### Quoted text
* * * *

« links for 2007-09-30 | Main | links for 2007-10-02 »

wfinder_serial.py

So, here's a serial version in Python, for compare/contrast with the original Ruby one Tim wrote for Beautiful Code. The core code:

    r=re.compile(r".*GET /ongoing/When/200x/\d{4}/\d{2}/\d{2}/([^ ]+) ")
    matches  = filter(lambda x:x != None, [r.match(line) for line in file(filename)])          
    pages={}    
    for m in matches:
	    pages[m.group(1)]=pages.setdefault(m.group(1),0)+1
    for item in sorted(pages.items(), key=operator.itemgetter(1), reverse=True)[:10]:
        print item

This will eat a 250mb logfile in about 5s. Over 750Mb it takes ~15s. Over 1.5Gb it takes ~55s.

I'll post a threaded version anon. It seeks over the file creating pairs of (start,offset) that let multiple threads read chunks of a file (seek/chunk is Bryan O'Sullivan's idea, check out his Haskell version). It seems to better for larger files than the serial version. But ultimately you have to go to multiple processes and then to multiple disks (and not just because of the GIL).

The full code, including a timer taken from the cookbook:
import sys
import re
import operator
import os
import datetime, time

class TimeProfiler:
    """ A utility class for profiling execution time for code """    
    def __init__(self):
        # Dictionary with times in seconds
        self.timedict = {}

    def mark(self, slot=''):
        """ Mark the current time into the slot 'slot' """
        # Note: 'slot' has to be string type
        # we are not checking it here.
        self.timedict[slot] = time.time()

    def unmark(self, slot=''):
        """ Unmark the slot 'slot' """
        # Note: 'slot' has to be string type
        # we are not checking it here.
        if self.timedict.has_key(slot):
            del self.timedict[slot]

    def lastdiff(self):
        """ Get time difference between now and the latest marked slot """
        # To get the latest slot, just get the max of values
        return time.time() - max(self.timedict.values())

* * * *

### Task requirements
1. In the wfinder_serial.py post, rewrite the paragraph beginning "This will eat a 250mb logfile" as a short bulleted list.
2. According to the wfinder_serial.py post, whose idea was the seek/chunk approach used in the planned threaded version?

### Material provided
* * * *

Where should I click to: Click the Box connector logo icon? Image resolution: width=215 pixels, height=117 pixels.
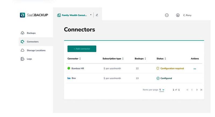[x=69, y=78]
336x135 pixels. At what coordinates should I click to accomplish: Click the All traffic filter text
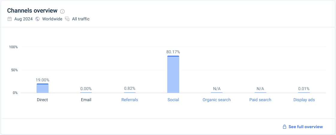coord(81,19)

* * * *

### Full solutions
1.
- 250 MB logfile: about 5 seconds
- Over 750 MB: about 15 seconds
- Over 1.5 GB: about 55 seconds

2. Bryan O'Sullivan's.